== The records ==
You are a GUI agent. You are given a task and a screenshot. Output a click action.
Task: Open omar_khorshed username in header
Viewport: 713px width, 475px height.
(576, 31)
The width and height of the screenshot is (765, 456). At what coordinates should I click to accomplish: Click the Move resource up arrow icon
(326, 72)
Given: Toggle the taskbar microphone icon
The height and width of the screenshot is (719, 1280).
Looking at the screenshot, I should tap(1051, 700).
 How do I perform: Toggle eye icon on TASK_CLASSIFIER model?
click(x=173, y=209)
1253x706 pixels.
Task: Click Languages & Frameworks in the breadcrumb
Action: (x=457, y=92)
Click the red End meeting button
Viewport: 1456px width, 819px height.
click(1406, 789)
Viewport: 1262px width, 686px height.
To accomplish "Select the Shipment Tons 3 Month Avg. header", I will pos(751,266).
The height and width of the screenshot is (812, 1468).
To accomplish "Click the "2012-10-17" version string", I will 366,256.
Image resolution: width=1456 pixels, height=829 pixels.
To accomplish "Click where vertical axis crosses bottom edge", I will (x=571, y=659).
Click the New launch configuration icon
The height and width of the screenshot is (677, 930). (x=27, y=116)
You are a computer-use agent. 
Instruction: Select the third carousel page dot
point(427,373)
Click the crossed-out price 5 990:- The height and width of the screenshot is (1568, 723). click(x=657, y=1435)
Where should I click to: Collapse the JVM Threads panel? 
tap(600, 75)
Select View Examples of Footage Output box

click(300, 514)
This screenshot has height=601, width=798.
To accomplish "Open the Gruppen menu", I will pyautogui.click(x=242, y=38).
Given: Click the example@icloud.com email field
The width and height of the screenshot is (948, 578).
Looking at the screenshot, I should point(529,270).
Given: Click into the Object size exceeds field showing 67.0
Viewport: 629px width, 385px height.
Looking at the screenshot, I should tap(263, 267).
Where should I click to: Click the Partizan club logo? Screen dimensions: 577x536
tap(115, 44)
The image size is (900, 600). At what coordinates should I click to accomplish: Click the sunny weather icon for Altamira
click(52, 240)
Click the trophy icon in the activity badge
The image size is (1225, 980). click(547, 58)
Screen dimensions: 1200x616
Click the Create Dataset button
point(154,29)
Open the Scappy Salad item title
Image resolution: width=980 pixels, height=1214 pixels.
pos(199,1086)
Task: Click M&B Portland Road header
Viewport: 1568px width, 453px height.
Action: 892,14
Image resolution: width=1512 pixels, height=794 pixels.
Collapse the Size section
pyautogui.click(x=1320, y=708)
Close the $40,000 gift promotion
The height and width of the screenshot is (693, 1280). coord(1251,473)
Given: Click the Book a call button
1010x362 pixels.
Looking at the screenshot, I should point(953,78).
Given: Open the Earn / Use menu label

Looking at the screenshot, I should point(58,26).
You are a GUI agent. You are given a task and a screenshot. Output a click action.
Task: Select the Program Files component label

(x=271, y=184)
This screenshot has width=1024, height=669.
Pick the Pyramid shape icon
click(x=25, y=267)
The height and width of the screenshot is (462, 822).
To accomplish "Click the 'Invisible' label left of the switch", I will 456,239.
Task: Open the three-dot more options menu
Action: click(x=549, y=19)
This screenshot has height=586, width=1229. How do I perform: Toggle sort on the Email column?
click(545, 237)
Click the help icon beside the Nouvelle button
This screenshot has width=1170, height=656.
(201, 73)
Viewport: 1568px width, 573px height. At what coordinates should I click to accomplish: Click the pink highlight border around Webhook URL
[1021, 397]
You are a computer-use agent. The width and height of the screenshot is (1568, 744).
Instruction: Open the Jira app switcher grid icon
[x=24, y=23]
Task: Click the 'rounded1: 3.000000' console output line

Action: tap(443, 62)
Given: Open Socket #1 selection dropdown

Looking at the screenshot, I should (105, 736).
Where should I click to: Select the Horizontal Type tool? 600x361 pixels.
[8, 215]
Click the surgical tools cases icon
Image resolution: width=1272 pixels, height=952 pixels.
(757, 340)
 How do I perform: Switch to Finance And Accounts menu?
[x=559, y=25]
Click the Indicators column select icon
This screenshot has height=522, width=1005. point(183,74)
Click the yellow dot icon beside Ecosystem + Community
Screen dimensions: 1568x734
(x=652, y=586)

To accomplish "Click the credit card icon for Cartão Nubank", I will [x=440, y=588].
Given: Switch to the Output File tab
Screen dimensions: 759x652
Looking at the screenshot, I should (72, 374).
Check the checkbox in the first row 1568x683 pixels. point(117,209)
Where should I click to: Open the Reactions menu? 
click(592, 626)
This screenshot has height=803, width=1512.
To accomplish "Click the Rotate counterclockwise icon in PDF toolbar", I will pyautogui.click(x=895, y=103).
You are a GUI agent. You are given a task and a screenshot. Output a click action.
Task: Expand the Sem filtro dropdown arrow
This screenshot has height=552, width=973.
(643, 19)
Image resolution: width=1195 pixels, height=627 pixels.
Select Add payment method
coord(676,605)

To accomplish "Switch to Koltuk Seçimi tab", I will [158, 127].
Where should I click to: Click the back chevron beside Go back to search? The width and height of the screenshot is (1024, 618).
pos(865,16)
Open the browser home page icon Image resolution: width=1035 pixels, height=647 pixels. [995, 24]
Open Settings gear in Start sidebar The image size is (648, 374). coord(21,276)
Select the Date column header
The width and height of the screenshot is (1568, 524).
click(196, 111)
===
Task to complete
Copy the records above line for line, without changing anything.

Full solution
You are a GUI agent. You are given a task and a screenshot. Output a click action.
Task: Open omar_khorshed username in header
Viewport: 713px width, 475px height.
(576, 31)
The width and height of the screenshot is (765, 456). At what coordinates should I click to accomplish: Click the Move resource up arrow icon
(326, 72)
Given: Toggle the taskbar microphone icon
The height and width of the screenshot is (719, 1280).
Looking at the screenshot, I should tap(1051, 700).
 How do I perform: Toggle eye icon on TASK_CLASSIFIER model?
click(x=173, y=209)
1253x706 pixels.
Task: Click Languages & Frameworks in the breadcrumb
Action: (x=457, y=92)
Click the red End meeting button
Viewport: 1456px width, 819px height.
click(1406, 789)
Viewport: 1262px width, 686px height.
To accomplish "Select the Shipment Tons 3 Month Avg. header", I will pos(751,266).
The height and width of the screenshot is (812, 1468).
To accomplish "Click the "2012-10-17" version string", I will 366,256.
Image resolution: width=1456 pixels, height=829 pixels.
To accomplish "Click where vertical axis crosses bottom edge", I will (x=571, y=659).
Click the New launch configuration icon
The height and width of the screenshot is (677, 930). (x=27, y=116)
You are a computer-use agent. 
Instruction: Select the third carousel page dot
point(427,373)
Click the crossed-out price 5 990:- The height and width of the screenshot is (1568, 723). click(x=657, y=1435)
Where should I click to: Collapse the JVM Threads panel? 
tap(600, 75)
Select View Examples of Footage Output box

click(300, 514)
This screenshot has height=601, width=798.
To accomplish "Open the Gruppen menu", I will pyautogui.click(x=242, y=38).
Given: Click the example@icloud.com email field
The width and height of the screenshot is (948, 578).
Looking at the screenshot, I should point(529,270).
Given: Click into the Object size exceeds field showing 67.0
Viewport: 629px width, 385px height.
Looking at the screenshot, I should tap(263, 267).
Where should I click to: Click the Partizan club logo? Screen dimensions: 577x536
tap(115, 44)
The image size is (900, 600). At what coordinates should I click to accomplish: Click the sunny weather icon for Altamira
click(52, 240)
Click the trophy icon in the activity badge
The image size is (1225, 980). click(547, 58)
Screen dimensions: 1200x616
Click the Create Dataset button
point(154,29)
Open the Scappy Salad item title
Image resolution: width=980 pixels, height=1214 pixels.
pos(199,1086)
Task: Click M&B Portland Road header
Viewport: 1568px width, 453px height.
Action: 892,14
Image resolution: width=1512 pixels, height=794 pixels.
Collapse the Size section
pyautogui.click(x=1320, y=708)
Close the $40,000 gift promotion
The height and width of the screenshot is (693, 1280). coord(1251,473)
Given: Click the Book a call button
1010x362 pixels.
Looking at the screenshot, I should point(953,78).
Given: Open the Earn / Use menu label

Looking at the screenshot, I should point(58,26).
You are a GUI agent. You are given a task and a screenshot. Output a click action.
Task: Select the Program Files component label

(x=271, y=184)
This screenshot has width=1024, height=669.
Pick the Pyramid shape icon
click(x=25, y=267)
The height and width of the screenshot is (462, 822).
To accomplish "Click the 'Invisible' label left of the switch", I will 456,239.
Task: Open the three-dot more options menu
Action: click(x=549, y=19)
This screenshot has height=586, width=1229. How do I perform: Toggle sort on the Email column?
click(545, 237)
Click the help icon beside the Nouvelle button
This screenshot has width=1170, height=656.
(201, 73)
Viewport: 1568px width, 573px height. At what coordinates should I click to accomplish: Click the pink highlight border around Webhook URL
[1021, 397]
You are a computer-use agent. The width and height of the screenshot is (1568, 744).
Instruction: Open the Jira app switcher grid icon
[x=24, y=23]
Task: Click the 'rounded1: 3.000000' console output line

Action: tap(443, 62)
Given: Open Socket #1 selection dropdown

Looking at the screenshot, I should (105, 736).
Where should I click to: Select the Horizontal Type tool? 600x361 pixels.
[8, 215]
Click the surgical tools cases icon
Image resolution: width=1272 pixels, height=952 pixels.
(757, 340)
 How do I perform: Switch to Finance And Accounts menu?
[x=559, y=25]
Click the Indicators column select icon
This screenshot has height=522, width=1005. point(183,74)
Click the yellow dot icon beside Ecosystem + Community
Screen dimensions: 1568x734
(x=652, y=586)

To accomplish "Click the credit card icon for Cartão Nubank", I will [x=440, y=588].
Given: Switch to the Output File tab
Screen dimensions: 759x652
Looking at the screenshot, I should (72, 374).
Check the checkbox in the first row 1568x683 pixels. point(117,209)
Where should I click to: Open the Reactions menu? 
click(592, 626)
This screenshot has height=803, width=1512.
To accomplish "Click the Rotate counterclockwise icon in PDF toolbar", I will pyautogui.click(x=895, y=103).
You are a GUI agent. You are given a task and a screenshot. Output a click action.
Task: Expand the Sem filtro dropdown arrow
This screenshot has height=552, width=973.
(643, 19)
Image resolution: width=1195 pixels, height=627 pixels.
Select Add payment method
coord(676,605)

To accomplish "Switch to Koltuk Seçimi tab", I will [158, 127].
Where should I click to: Click the back chevron beside Go back to search? The width and height of the screenshot is (1024, 618).
pos(865,16)
Open the browser home page icon Image resolution: width=1035 pixels, height=647 pixels. [995, 24]
Open Settings gear in Start sidebar The image size is (648, 374). coord(21,276)
Select the Date column header
The width and height of the screenshot is (1568, 524).
click(196, 111)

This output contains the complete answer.